Wow.....that 211 is really a piece of crap


----------



## anthonyi (Feb 4, 2006)

I agree with you 100%. VIP211 is a piece of crap. We really shouldn't be paying full monthly charges till they work out their issues. But E* doesn't really care, they are getting their money................


----------



## jerryez (Nov 15, 2002)

No fixes, we just got tired of *****ing and have not received a software fix for any of the original bugs.


----------



## rustamust (Feb 22, 2006)

There must be two kinds of 211s, I got mine in feb. and the only problems I've had are the lip sync and one time BSOD. Once 265 came out it fixed both problems and 266 did no damage. Still have slight lip sync issues some times and not on all stations at all times on ota or sat. All was DD 5.1 via optical out.
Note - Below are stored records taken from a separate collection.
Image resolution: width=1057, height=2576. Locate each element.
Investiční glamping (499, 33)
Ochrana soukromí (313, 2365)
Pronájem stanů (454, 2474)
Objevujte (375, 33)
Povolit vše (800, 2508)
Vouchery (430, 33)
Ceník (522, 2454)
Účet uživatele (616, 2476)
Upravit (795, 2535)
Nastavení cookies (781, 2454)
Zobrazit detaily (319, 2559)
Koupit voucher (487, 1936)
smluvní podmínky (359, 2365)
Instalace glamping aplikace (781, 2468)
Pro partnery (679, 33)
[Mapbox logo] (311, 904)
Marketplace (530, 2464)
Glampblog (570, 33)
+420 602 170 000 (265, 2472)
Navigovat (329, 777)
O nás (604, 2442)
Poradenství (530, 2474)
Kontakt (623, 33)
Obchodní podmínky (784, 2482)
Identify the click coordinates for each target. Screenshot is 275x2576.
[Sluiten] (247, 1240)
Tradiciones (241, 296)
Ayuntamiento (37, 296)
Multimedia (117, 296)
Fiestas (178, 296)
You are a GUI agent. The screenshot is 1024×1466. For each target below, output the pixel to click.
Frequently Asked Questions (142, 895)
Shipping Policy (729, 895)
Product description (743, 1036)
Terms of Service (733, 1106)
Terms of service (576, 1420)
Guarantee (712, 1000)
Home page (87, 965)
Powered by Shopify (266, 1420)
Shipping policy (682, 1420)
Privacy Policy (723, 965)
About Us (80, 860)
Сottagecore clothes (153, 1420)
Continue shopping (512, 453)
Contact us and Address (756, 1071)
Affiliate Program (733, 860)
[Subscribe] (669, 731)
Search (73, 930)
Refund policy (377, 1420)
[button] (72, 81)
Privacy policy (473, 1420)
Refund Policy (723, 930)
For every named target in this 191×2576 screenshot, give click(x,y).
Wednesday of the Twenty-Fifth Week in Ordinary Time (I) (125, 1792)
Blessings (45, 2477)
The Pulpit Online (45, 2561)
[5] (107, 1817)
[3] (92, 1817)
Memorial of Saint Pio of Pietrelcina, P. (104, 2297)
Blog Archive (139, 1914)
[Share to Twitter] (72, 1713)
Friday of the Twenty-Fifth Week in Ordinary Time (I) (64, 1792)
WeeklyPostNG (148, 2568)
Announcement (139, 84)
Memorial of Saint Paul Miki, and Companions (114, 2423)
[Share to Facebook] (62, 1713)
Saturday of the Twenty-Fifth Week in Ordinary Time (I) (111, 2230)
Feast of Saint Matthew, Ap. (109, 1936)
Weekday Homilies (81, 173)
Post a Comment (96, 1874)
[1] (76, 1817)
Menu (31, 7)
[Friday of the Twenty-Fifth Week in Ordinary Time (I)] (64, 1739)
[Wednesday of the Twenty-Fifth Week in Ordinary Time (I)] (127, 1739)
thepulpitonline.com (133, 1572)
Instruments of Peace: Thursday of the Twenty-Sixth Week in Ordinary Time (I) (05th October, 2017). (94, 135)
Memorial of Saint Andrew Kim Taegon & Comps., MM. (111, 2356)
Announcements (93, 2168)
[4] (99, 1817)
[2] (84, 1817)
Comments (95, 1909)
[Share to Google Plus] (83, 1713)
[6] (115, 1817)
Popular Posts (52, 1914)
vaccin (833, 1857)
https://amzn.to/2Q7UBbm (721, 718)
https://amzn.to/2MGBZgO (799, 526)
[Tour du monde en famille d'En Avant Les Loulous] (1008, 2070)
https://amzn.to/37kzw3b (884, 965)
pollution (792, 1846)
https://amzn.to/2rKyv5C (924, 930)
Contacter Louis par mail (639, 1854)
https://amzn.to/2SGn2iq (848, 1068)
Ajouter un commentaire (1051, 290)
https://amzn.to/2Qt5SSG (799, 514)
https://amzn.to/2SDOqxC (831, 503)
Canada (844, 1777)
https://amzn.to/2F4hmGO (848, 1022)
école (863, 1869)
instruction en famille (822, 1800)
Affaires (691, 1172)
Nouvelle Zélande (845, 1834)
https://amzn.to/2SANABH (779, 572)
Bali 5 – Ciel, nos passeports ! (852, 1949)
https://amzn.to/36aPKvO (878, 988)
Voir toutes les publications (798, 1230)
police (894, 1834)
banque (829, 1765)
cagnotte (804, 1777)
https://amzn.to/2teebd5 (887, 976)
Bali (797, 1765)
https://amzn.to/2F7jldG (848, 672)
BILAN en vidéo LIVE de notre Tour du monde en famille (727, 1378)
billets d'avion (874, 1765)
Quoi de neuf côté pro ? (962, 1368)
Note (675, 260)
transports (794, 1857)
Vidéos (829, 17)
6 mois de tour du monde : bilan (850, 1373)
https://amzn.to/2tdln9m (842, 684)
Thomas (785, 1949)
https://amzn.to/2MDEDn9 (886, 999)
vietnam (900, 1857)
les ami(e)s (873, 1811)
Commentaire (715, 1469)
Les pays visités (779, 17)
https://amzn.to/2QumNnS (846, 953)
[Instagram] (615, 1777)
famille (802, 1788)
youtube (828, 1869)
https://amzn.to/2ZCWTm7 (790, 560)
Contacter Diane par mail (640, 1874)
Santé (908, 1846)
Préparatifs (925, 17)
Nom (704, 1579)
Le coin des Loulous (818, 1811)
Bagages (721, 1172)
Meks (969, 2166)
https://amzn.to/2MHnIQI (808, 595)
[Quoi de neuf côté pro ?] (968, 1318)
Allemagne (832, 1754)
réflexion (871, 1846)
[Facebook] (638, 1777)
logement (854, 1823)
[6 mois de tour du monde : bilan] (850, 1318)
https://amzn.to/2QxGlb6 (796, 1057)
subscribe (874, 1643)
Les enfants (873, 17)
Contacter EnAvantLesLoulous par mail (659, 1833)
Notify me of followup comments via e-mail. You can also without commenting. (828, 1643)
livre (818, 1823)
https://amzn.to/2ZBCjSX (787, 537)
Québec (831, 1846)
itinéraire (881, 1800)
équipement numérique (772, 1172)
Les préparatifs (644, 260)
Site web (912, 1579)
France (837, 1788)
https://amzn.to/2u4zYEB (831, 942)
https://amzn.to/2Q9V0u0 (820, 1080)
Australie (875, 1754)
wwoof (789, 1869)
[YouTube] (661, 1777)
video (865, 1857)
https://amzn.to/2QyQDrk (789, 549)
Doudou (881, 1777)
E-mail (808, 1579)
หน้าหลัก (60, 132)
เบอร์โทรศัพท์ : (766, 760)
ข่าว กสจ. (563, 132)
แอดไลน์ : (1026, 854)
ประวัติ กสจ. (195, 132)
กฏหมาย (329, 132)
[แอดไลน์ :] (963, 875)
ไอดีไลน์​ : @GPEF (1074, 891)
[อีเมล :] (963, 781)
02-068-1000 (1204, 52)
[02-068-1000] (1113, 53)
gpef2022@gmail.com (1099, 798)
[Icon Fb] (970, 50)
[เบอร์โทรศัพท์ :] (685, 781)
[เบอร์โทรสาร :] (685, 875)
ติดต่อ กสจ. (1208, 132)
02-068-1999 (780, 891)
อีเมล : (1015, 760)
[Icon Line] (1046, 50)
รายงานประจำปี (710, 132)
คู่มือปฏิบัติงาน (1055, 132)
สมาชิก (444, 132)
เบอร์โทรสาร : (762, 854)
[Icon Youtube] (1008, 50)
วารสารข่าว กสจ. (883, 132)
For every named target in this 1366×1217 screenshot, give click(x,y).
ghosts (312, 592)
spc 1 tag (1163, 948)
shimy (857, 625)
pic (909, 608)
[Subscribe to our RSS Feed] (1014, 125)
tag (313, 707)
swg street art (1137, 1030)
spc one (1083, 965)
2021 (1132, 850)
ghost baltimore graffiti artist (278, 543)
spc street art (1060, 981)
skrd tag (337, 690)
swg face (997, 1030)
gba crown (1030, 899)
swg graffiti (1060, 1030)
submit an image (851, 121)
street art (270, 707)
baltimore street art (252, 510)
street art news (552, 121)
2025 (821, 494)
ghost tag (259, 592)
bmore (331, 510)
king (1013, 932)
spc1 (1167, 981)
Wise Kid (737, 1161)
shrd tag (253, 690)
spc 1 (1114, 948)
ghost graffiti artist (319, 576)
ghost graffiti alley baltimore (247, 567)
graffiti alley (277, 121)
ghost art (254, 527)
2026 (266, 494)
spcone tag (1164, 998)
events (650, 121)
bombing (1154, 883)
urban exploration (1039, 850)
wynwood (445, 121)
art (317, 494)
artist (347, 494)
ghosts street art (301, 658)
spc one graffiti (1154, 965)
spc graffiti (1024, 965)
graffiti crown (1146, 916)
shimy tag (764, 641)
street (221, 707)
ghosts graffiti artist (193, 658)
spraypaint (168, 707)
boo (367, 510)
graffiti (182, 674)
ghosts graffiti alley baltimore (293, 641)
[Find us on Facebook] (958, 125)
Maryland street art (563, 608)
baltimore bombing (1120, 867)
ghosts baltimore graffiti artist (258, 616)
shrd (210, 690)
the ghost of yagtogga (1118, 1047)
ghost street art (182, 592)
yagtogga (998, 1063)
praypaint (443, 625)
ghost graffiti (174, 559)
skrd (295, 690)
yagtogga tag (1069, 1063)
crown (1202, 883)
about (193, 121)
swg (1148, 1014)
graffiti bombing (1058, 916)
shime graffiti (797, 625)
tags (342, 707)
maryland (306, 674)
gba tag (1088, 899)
For the past month I'm in love with my 211. I seem to be the only one writing anything pos. about the 211 or dish.
Mike

Forgot the caller ID still will not id out of area calls and wireless id as wireless and number only


----------



## intrac (Apr 2, 2006)

So far the only significant problem I have is caller ID.


----------



## mabrandt (May 1, 2006)

rustamust said:


> There must be two kinds of 211s,


I agree. Since they replaced my original, I have no issues whatsoever. Only thing I'm waiting for is an upgrade so I can turn that screen saver off.


----------



## anthonyi (Feb 4, 2006)

Still have lip sync issues using Optical and HDMI cables.


----------



## homertiger (Feb 15, 2006)

Why do you want the screensaver turned off?


----------



## jerryez (Nov 15, 2002)

The TiVo may be recording a program and the screen saver kicks in and all you get on the recording is the screen saver. Plus there is a disable button and it does not work.


----------



## homertiger (Feb 15, 2006)

I new there had to be a logical explanation, now I know. Thanks for the reply.


----------



## johnnyd1023 (May 14, 2005)

Only problem I have with the 211 is it won't keep a record of phone calls. After receiving a few phone calls I checked the called ID record and it was blank even though the number showed on the screen when the call was received.:nono2:


----------



## saweetnesstrev (Oct 8, 2005)

Hasnt been an update to 411/211 in a long time and has been one for 622, im jelous


----------